* [Provided records]:
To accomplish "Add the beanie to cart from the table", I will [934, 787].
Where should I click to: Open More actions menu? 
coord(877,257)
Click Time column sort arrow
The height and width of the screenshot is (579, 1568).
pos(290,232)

* [What is being asked]: Nothing but the full listing, copied exactly, belongs in the answer.

* [Worked solution]:
To accomplish "Add the beanie to cart from the table", I will [934, 787].
Where should I click to: Open More actions menu? 
coord(877,257)
Click Time column sort arrow
The height and width of the screenshot is (579, 1568).
pos(290,232)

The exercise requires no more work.